Exercise task => Display each line of the rows below that contains the word "icon".

Dataset records =>
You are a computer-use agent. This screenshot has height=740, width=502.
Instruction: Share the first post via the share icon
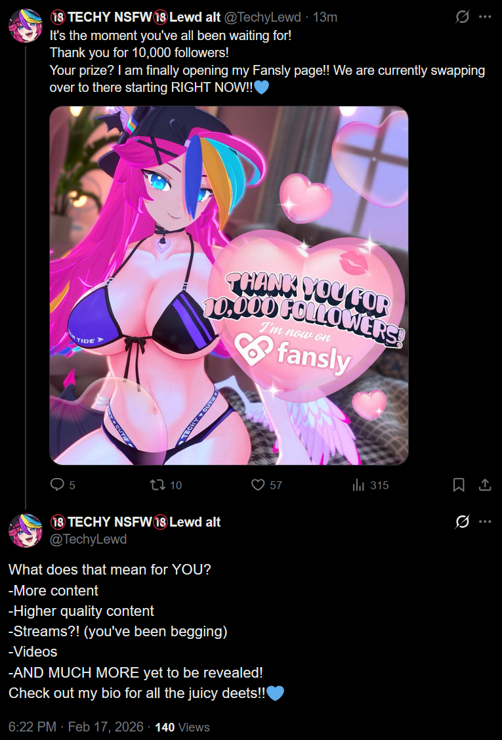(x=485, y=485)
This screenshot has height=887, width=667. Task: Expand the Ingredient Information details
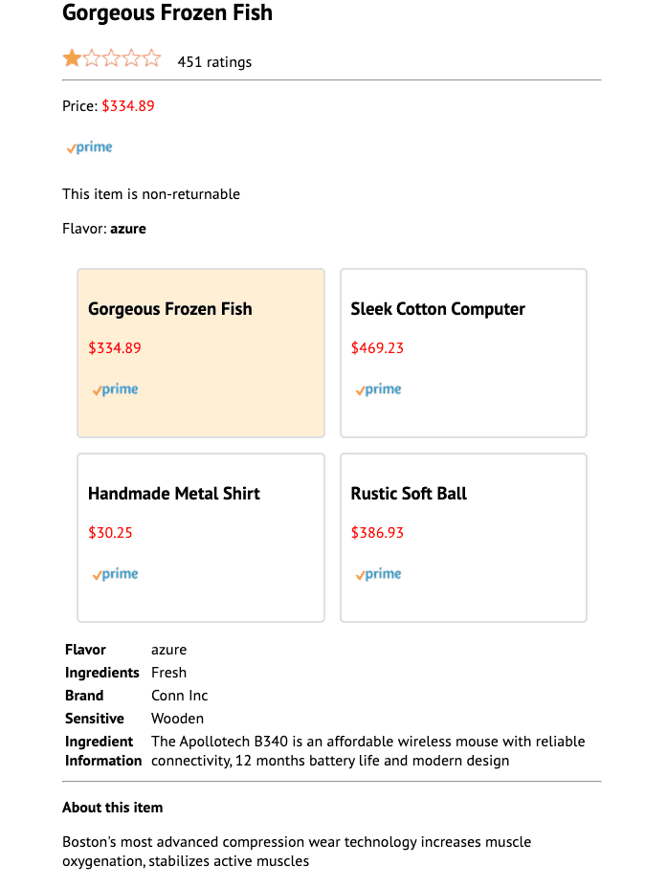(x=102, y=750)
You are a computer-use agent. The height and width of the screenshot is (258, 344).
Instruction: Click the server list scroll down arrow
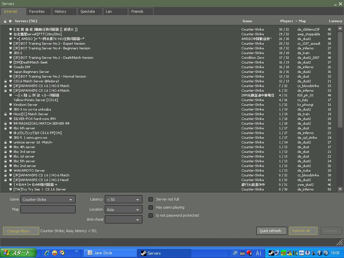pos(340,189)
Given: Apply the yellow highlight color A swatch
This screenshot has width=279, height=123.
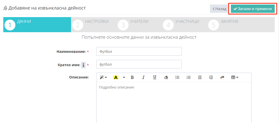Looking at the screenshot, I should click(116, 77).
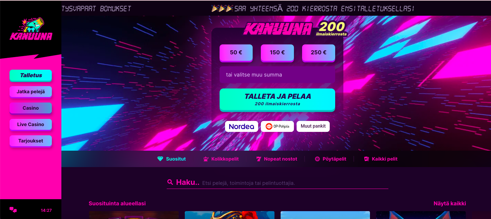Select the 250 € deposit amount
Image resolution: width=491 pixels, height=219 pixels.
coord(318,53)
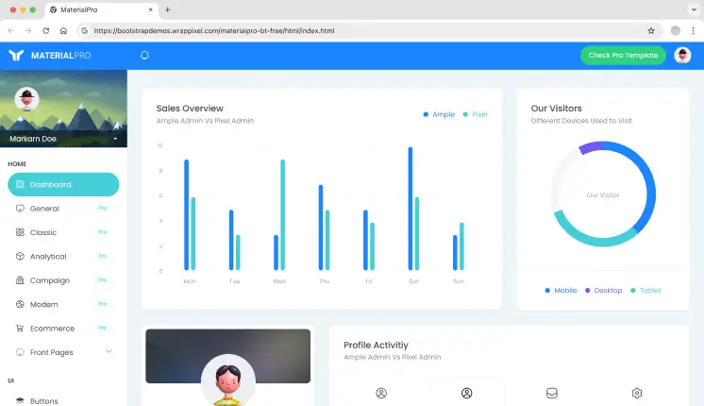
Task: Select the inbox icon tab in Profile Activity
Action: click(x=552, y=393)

...

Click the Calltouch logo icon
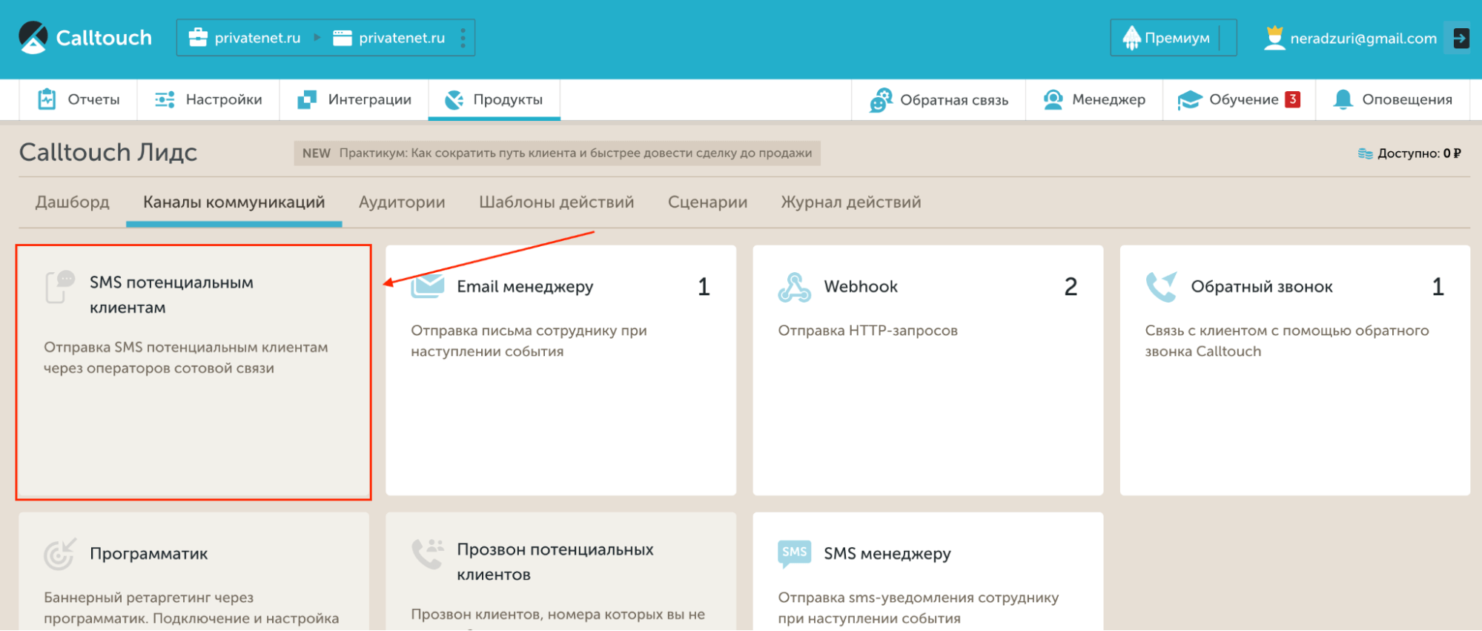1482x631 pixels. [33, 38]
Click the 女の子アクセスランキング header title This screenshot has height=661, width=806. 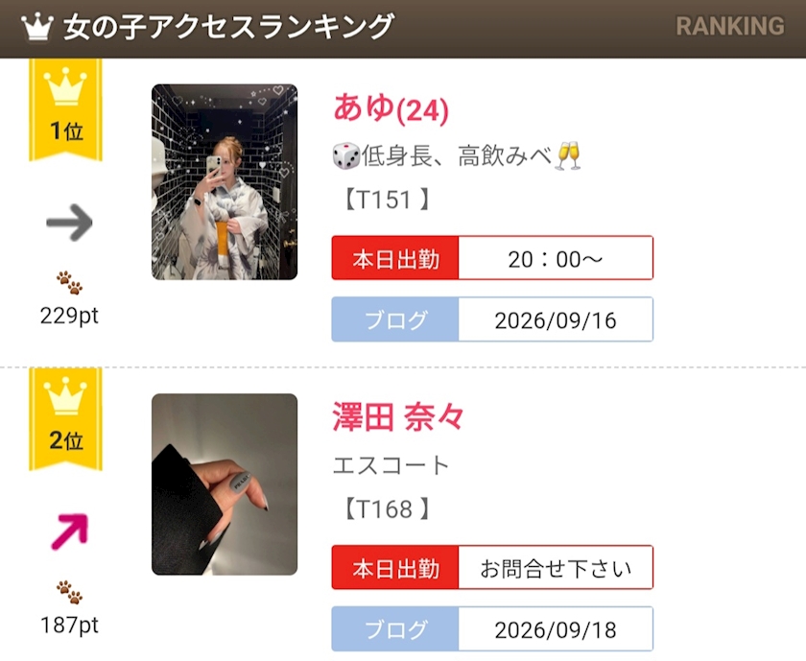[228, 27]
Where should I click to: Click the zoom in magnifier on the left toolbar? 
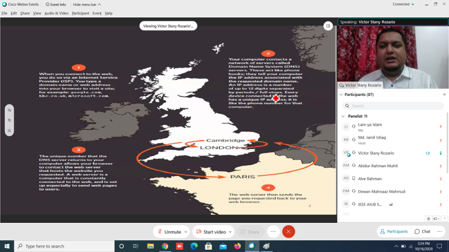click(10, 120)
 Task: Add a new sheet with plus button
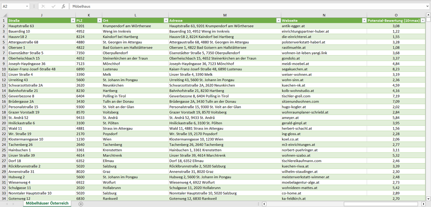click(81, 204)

Exercise response =>
Instruction: Share the first post via the share icon
Task: Select the inbox icon tab in Profile Activity
Click the Calltouch logo icon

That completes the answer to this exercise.